-- Opening Marker --
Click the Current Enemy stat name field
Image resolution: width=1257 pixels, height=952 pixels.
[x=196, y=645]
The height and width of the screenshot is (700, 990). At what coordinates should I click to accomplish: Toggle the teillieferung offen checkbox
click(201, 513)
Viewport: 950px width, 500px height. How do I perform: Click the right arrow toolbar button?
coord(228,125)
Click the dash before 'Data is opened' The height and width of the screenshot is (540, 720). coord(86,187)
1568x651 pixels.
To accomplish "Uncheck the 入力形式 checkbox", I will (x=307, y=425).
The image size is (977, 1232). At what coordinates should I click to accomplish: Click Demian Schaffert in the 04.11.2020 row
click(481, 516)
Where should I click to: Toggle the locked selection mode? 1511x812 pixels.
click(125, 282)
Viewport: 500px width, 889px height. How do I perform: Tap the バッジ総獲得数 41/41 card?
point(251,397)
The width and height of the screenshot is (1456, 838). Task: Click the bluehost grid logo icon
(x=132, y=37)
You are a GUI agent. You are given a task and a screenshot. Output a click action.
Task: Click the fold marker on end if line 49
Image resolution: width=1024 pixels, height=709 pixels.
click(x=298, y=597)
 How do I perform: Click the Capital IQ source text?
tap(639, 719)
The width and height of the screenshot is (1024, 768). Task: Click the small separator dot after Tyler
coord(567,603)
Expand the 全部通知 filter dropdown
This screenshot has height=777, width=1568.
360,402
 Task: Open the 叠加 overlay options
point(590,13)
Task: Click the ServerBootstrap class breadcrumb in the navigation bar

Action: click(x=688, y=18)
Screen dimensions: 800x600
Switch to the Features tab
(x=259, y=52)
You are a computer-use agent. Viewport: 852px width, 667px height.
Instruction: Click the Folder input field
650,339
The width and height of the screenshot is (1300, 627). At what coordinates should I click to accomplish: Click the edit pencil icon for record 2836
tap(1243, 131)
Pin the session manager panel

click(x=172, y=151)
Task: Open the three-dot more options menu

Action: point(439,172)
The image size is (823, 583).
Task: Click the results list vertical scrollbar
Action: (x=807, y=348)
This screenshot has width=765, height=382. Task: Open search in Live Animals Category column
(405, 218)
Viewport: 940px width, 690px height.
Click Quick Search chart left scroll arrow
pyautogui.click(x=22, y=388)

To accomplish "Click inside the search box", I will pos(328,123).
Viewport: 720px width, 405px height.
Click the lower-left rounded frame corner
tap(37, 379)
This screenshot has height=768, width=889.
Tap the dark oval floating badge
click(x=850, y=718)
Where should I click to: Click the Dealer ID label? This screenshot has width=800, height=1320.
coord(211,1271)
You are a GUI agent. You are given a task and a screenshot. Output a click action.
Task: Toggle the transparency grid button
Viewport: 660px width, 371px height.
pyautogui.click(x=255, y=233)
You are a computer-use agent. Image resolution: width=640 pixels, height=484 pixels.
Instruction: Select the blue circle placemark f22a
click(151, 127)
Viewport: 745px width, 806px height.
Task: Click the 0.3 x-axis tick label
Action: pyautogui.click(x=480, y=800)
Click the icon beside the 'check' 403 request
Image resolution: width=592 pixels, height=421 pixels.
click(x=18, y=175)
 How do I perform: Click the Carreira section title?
-- Closing Marker --
▸ **Exercise objective**
Copy the records above. Leave out nothing.

▸ **Written reply**
Click the Current Enemy stat name field
Image resolution: width=1257 pixels, height=952 pixels.
[x=196, y=645]
The height and width of the screenshot is (700, 990). At what coordinates should I click to accomplish: Toggle the teillieferung offen checkbox
click(201, 513)
Viewport: 950px width, 500px height. How do I perform: Click the right arrow toolbar button?
coord(228,125)
Click the dash before 'Data is opened' The height and width of the screenshot is (540, 720). coord(86,187)
1568x651 pixels.
To accomplish "Uncheck the 入力形式 checkbox", I will (x=307, y=425).
The image size is (977, 1232). At what coordinates should I click to accomplish: Click Demian Schaffert in the 04.11.2020 row
click(481, 516)
Where should I click to: Toggle the locked selection mode? 1511x812 pixels.
click(125, 282)
Viewport: 500px width, 889px height. How do I perform: Tap the バッジ総獲得数 41/41 card?
point(251,397)
The width and height of the screenshot is (1456, 838). Task: Click the bluehost grid logo icon
(x=132, y=37)
You are a GUI agent. You are given a task and a screenshot. Output a click action.
Task: Click the fold marker on end if line 49
Image resolution: width=1024 pixels, height=709 pixels.
click(x=298, y=597)
 How do I perform: Click the Capital IQ source text?
tap(639, 719)
The width and height of the screenshot is (1024, 768). Task: Click the small separator dot after Tyler
coord(567,603)
Expand the 全部通知 filter dropdown
This screenshot has height=777, width=1568.
360,402
 Task: Open the 叠加 overlay options
point(590,13)
Task: Click the ServerBootstrap class breadcrumb in the navigation bar

Action: click(x=688, y=18)
Screen dimensions: 800x600
Switch to the Features tab
(x=259, y=52)
You are a computer-use agent. Viewport: 852px width, 667px height.
Instruction: Click the Folder input field
650,339
The width and height of the screenshot is (1300, 627). At what coordinates should I click to accomplish: Click the edit pencil icon for record 2836
tap(1243, 131)
Pin the session manager panel

click(x=172, y=151)
Task: Open the three-dot more options menu

Action: point(439,172)
The image size is (823, 583).
Task: Click the results list vertical scrollbar
Action: (x=807, y=348)
This screenshot has width=765, height=382. Task: Open search in Live Animals Category column
(405, 218)
Viewport: 940px width, 690px height.
Click Quick Search chart left scroll arrow
pyautogui.click(x=22, y=388)

To accomplish "Click inside the search box", I will pos(328,123).
Viewport: 720px width, 405px height.
Click the lower-left rounded frame corner
tap(37, 379)
This screenshot has height=768, width=889.
Tap the dark oval floating badge
click(x=850, y=718)
Where should I click to: Click the Dealer ID label? This screenshot has width=800, height=1320.
coord(211,1271)
You are a GUI agent. You are given a task and a screenshot. Output a click action.
Task: Toggle the transparency grid button
Viewport: 660px width, 371px height.
pyautogui.click(x=255, y=233)
You are a computer-use agent. Image resolution: width=640 pixels, height=484 pixels.
Instruction: Select the blue circle placemark f22a
click(151, 127)
Viewport: 745px width, 806px height.
Task: Click the 0.3 x-axis tick label
Action: pyautogui.click(x=480, y=800)
Click the icon beside the 'check' 403 request
Image resolution: width=592 pixels, height=421 pixels.
click(x=18, y=175)
 How do I perform: Click the Carreira section title?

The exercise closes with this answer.